Reay went on to study from two renowned pipers: Murdo MacLeod (a student of John McDougall Gillies) and Pipe Major John Wilson, gold medalist from Edinburgh and student of Roddy Campbell. At age thirteen, Reay started competing in the professional ranks, and also wrote the infamous hornpipe “Colin Mackay” for his father. Througout his career, he won most of the major piping competitions in North America, including the North American Professional Solo Championship in six consecutive seasons.
Reay started composing at a very young age and continued up until shortly before his death. He loved to write music and would literally spend hours/days at it. Reay was always concerned that his compositions were original and his own. He often used his trusted piping sources and especially his daughter Glenna, as a sounding board for his music. Reay was delighted when players would perform his tunes, as that was his ultimate goal – make, play and enjoy music.
He played with the 48th Highlanders of Canada Pipe Band from the early 1950s and became Pipe Major in 1975. He went on to become Pipe Major of the Metropolitan Toronto Police Pipe Band in 1985 and had great success with both organizations, winning many prizes over the years. His dedication, influence and passion to both these organizations was unparalleled.
Reay started teaching at a young age and continued until just before his death. Over the years, he taught countless people and was committed and passionate about his work. A teacher, by profession, Reay’s expertise and knowledge were in high demand. He held a Masters degree in Education and was truly a masterful educator – he travelled extensively and taught at venues across North America. He was also instrumental in designing the initial adjudication examination process with his colleagues Archie Cairns and Willie Connell.
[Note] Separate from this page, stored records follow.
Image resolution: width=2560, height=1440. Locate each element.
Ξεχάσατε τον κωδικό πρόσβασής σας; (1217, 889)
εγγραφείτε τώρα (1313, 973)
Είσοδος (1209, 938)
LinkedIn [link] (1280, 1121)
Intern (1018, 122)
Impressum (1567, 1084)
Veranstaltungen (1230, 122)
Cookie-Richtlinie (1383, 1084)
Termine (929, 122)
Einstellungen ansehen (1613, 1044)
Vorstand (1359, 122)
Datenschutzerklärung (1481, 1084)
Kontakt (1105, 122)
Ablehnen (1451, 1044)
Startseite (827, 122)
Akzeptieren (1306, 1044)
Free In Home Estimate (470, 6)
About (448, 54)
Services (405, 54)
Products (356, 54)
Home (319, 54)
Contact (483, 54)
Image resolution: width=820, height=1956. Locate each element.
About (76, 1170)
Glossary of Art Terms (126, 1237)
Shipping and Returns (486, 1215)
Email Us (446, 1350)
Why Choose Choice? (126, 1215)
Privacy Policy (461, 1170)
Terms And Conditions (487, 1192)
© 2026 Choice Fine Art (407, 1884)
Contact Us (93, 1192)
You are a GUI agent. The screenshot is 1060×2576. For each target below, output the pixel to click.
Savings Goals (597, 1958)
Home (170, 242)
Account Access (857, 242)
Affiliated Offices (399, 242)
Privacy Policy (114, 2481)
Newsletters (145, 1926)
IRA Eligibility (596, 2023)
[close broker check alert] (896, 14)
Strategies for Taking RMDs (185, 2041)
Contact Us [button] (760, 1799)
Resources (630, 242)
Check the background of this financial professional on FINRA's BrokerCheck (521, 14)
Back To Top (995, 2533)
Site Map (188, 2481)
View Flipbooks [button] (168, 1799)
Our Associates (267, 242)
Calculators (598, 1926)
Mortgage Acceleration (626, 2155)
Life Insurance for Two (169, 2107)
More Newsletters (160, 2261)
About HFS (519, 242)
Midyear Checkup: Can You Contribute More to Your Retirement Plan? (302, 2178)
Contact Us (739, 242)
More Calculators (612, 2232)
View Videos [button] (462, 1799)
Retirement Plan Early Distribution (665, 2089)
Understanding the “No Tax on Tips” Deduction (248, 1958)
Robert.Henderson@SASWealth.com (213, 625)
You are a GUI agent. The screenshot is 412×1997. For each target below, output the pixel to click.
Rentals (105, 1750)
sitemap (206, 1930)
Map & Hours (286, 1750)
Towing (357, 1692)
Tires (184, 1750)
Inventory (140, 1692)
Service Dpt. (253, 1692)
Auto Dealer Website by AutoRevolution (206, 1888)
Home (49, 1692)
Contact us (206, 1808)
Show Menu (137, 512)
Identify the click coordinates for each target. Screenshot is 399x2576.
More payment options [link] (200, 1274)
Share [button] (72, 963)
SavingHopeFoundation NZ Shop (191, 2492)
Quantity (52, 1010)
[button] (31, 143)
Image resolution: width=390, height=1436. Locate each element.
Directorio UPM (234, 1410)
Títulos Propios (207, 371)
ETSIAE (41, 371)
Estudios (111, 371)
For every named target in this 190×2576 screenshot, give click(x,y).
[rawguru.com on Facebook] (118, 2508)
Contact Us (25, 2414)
He held judging credentials for both the PPBSO and EUSPBA, and was a senior adjudicator for the Competing Pipers Association.
In addition to being a top tier piper, Reay was also an accomplished accordion player, having acquired a passion for it in his early adult life. Click here to listen to his legendary 2011 Toronto Branch recital, performed on both smallpipes and accordion.
Reay and his loving wife Joan were married for 57 years. Reay was always grateful for the love and support Joan gave him, while pursuing his love of music.
Reay’s piping legacy lives on with his daughter, Glenna and grandchildren, Colin and Kayleigh.